Menteri Ketenagakerjaan (Menaker) Yassierli menegaskan pentingnya Keselamatan dan Kesehatan Kerja (K3) tidak hanya dipahami sebagai kepatuhan terhadap regulasi, tetapi harus menjadi budaya kerja yang melekat di setiap tempat kerja.
Penegasan ini disampaikan Yassierli di Jakarta pada Rabu, 13 Mei 2026, seiring dengan upaya Kementerian Ketenagakerjaan (Kemnaker) dalam memperkuat ekosistem ketenagakerjaan nasional yang semakin dinamis dan berisiko tinggi.
“Kemnaker terus mendorong agar K3 tidak hanya dipahami sebagai kepatuhan terhadap regulasi, tetapi menjadi budaya kerja yang melekat di setiap tempat kerja,” ujar Yassierli dalam keterangannya.
Sebagai bagian dari upaya tersebut, Kemnaker menggelar Evaluasi Pembinaan dan Sertifikasi Ahli K3 Umum Tahap 2. Kegiatan ini berlangsung pada 12–13 Mei 2026 dan diikuti oleh 2.100 peserta dari berbagai daerah di Indonesia.
Menurut Yassierli, penguatan kompetensi Ahli K3 merupakan bagian krusial dalam mendukung transformasi dunia kerja. Ia menambahkan, kegiatan yang diselenggarakan bersama Perusahaan Jasa Keselamatan dan Kesehatan Kerja (PJK3) ini merupakan langkah strategis Kemnaker untuk memperkuat kompetensi calon Ahli K3 dalam mendorong budaya kerja yang aman, sehat, dan produktif.

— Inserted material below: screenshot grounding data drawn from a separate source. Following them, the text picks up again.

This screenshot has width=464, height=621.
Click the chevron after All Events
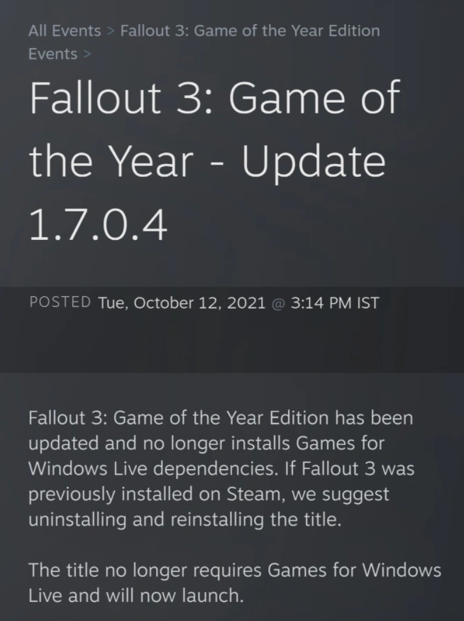(x=111, y=31)
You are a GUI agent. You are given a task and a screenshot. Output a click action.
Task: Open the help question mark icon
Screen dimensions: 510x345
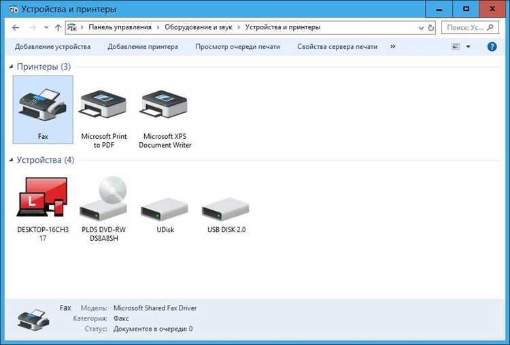coord(492,46)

Evaluasi ini dilaksanakan secara serentak di beberapa wilayah, termasuk Jakarta, Surabaya, dan Makassar, guna memperluas penguatan kompetensi K3 di seluruh dunia kerja. Yassierli menilai, keberadaan 2.100 calon Ahli K3 Umum ini adalah investasi penting bagi ekosistem ketenagakerjaan nasional.
Senada dengan Menaker, Direktur Jenderal Pembinaan Pengawasan Ketenagakerjaan dan Keselamatan dan Kesehatan Kerja (Binwasnaker dan K3) Kemnaker, Ismail Pakaya, menyatakan bahwa evaluasi ini merupakan tahapan vital untuk memastikan calon Ahli K3 Umum memiliki kompetensi memadai dalam memahami dan menerapkan norma K3.
“Kegiatan evaluasi ini bukan sekadar proses administratif, melainkan instrumen penting untuk memastikan calon Ahli K3 benar-benar memahami norma dan prinsip K3, sehingga mampu menjalankan perannya secara profesional dalam menciptakan budaya kerja yang aman, sehat, dan produktif,” ujar Ismail.
Materi yang diujikan dalam evaluasi ini mencakup berbagai aspek K3, antara lain dasar-dasar K3, pengawasan norma keselamatan kerja mekanik, pesawat uap dan bejana tekan, pesawat angkat dan angkut, keselamatan kerja listrik, penanggulangan kebakaran, keselamatan konstruksi bangunan, lingkungan kerja, Sistem Manajemen K3 (SMK3), serta manajemen risiko.
Ismail menjelaskan, evaluasi ini adalah tahapan wajib sebelum peserta memperoleh sertifikasi dan penunjukan sebagai Ahli K3 Umum sesuai ketentuan Kemnaker. Ia berharap, “Kami berharap para calon Ahli K3 Umum yang lulus evaluasi dapat menjadi agen perubahan budaya K3 di tempat kerja, mampu mengidentifikasi potensi bahaya, melakukan upaya pencegahan kecelakaan kerja, serta mendorong penerapan SMK3 secara efektif di perusahaan masing-masing.”